Press into the zone with your thumb. If the sensation is a deep ache that radiates outward and intensifies with pressure, that is DOMS, active inflammation, tissue in repair. Do not cup it. If the sensation is a tight, restricted quality that wants to be pushed through, that is tension. That is the correct target. The distinction is not always clean two days after a very hard session, but the thumb test gives a reliable signal in most cases.

Should I do foam rolling before or after cupping on the same zone?

Foam rolling first. It uses compression to identify and partially release surface tension, which tells you where the genuine problem zones are. Cupping then targets those zones with decompression for deeper release. The sequence makes the cupping session more precise. Doing cupping first on cold, unassessed tissue means working blind.

Can I self-apply or does it require a therapist?

Self-application with silicone cups is viable for the posterior chain. Calves and hamstrings are accessible. The lumbar zone requires some shoulder and back flexibility to reach effectively. For targeted trigger point work on zones you cannot reach cleanly, a sports therapist or physio with cupping training is more effective. For regular maintenance on accessible zones, self-application is sufficient and the logistical argument for doing it at all.

How do I know if I should cup or not: tension or DOMS?

Press into the zone with your thumb. If the sensation is a deep ache that radiates outward and intensifies with pressure, that is DOMS: active inflammation, tissue in repair.

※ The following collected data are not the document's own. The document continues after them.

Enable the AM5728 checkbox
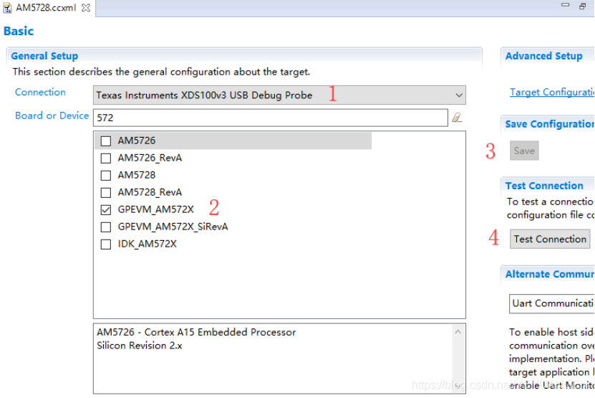 [106, 175]
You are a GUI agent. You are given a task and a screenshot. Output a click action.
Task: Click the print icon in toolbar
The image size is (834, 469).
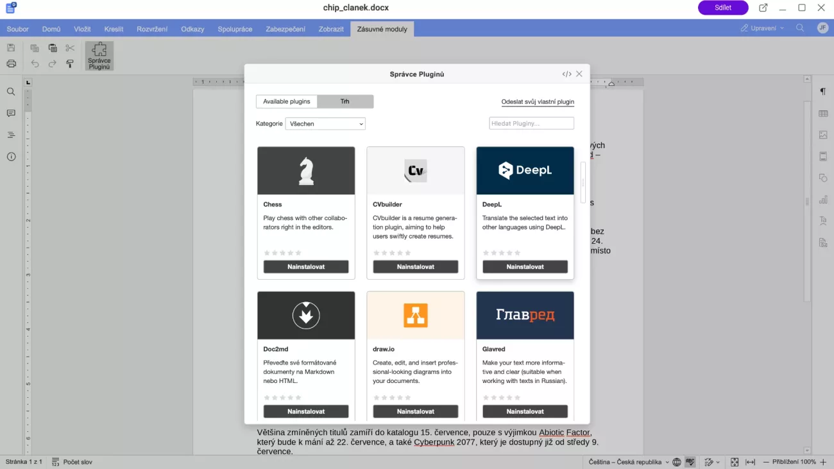11,64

Do not cup it. Use compression, cold, and let the repair run its course. If the sensation is a tight, restricted quality that feels like it wants to be pushed through rather than protected, that is tension: accumulated contraction without active inflammation. That is the correct target. The distinction is not always clean two days after a very hard session, but the thumb test gives a reliable signal in most cases.

Studies cited

  1. Bridgett R, Klose P, Duffield R, Mydock S, Lauche R. Effects of Cupping Therapy in Amateur and Professional Athletes: Systematic Review of Randomized Controlled Trials. J Altern Complement Med. 2018;24(3):208-219.
  2. Cao H, Li X, Liu J. An updated review of the efficacy of cupping therapy. PLoS ONE. 2012;7(2):e31793.
  3. Al-Bedah AM, Elsubai IS, Qureshi NA, et al. The medical perspective of cupping therapy: effects and mechanisms of action. J Tradit Complement Med. 2019;9(2):90-97.